● **Документ**:
2
Аня, я Вам благодарен за уточнение смысла Ваших вопросов: «посмотреть на ситуацию с Вашей точки зрения». Этим Вы окончательно с меня сбросили бремя оракула, возвещающего если не последние, так все ж всесторонне взвешенные истины. Теперь я могу говорить свободно, не опасаясь, что мои указания насчет того, каким надлежит быть искусству ХХI века, будут немедленно приняты к исполнению.
Нашему поколению опасность ошибиться особо страшна. Все мы приветствовали и содействовали, как могли, просачиванию в нашу жизнь «другого» искусства, и мы же с оторопью наблюдали, как оно постепенно заводило художников в тупик. Помню я первую выставку художественного авангарда в России в 1957, если не ошибаюсь, году — это был Пикассо из собрания Эренбурга. Восторженная толпа сжимала тебя при входе, вносила в Эрмитаж, проносила вдоль полотен и выносила в состоянии полнейшей эйфории: люди задыхались не от тесноты, а от восторга — глотка свободы. Как будто в чулан с пауками внесли и зажгли лампу. Я не пропустил ни одной из последующих выставок запретного искусства, ни в Питере, ни в Москве, вплоть до вернисажа в Измайловском парке, когда искусство отпраздновало полную и окончательную свободу. А нынче мы не знаем, куда от свободного искусства бежать.

● **Перечень строк**:
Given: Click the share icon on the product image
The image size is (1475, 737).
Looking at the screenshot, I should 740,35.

--

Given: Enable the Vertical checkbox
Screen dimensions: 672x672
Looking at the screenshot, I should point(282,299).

● **Условие задачи 1**:
Обновите фрагмент письма об искусстве, начиная со слов «Нашему поколению опасность» и заканчивая словами «свободного искусства бежать.», заменив «Эрмитаж» на «Русский музей».
● **Условие задачи 2**:
Пожалуйста, напишите, что следует в письме об искусстве после его последней фразы.
Строки здесь не понадобятся.

● **Результат выполнения 1**:
Нашему поколению опасность ошибиться особо страшна. Все мы приветствовали и содействовали, как могли, просачиванию в нашу жизнь «другого» искусства, и мы же с оторопью наблюдали, как оно постепенно заводило художников в тупик. Помню я первую выставку художественного авангарда в России в 1957, если не ошибаюсь, году — это был Пикассо из собрания Эренбурга. Восторженная толпа сжимала тебя при входе, вносила в Русский музей, проносила вдоль полотен и выносила в состоянии полнейшей эйфории: люди задыхались не от тесноты, а от восторга — глотка свободы. Как будто в чулан с пауками внесли и зажгли лампу. Я не пропустил ни одной из последующих выставок запретного искусства, ни в Питере, ни в Москве, вплоть до вернисажа в Измайловском парке, когда искусство отпраздновало полную и окончательную свободу. А нынче мы не знаем, куда от свободного искусства бежать.

● **Результат выполнения 2**:
Другое дело, что мы испытали не только утрату, но и блаженство иллюзий, на подъеме коих шестидесятничество и оставило след в искусстве (правда, больше в поэзии, чем в живописи). Ваше же поколение угодило в самое пекло их краха. Оно тоже переживет свои иллюзии, но совсем не блаженные — скорее, наоборот.
Художник во все (или почти во все) времена входил в «группу риска», всегда подвергался особым испытаниям, но трудно подыскать исторический аналог нынешнему столпотворению в художественной культуре, и не только России. Искусство деморализовано, как во времена маньеризма у истоков Нового времени или «александризма» на исходе античности. Однако в отличие от обывателя художник не может свои беды приписывать чиновникам, тем более политикам. Он единственный, кто не имеет права на ложь.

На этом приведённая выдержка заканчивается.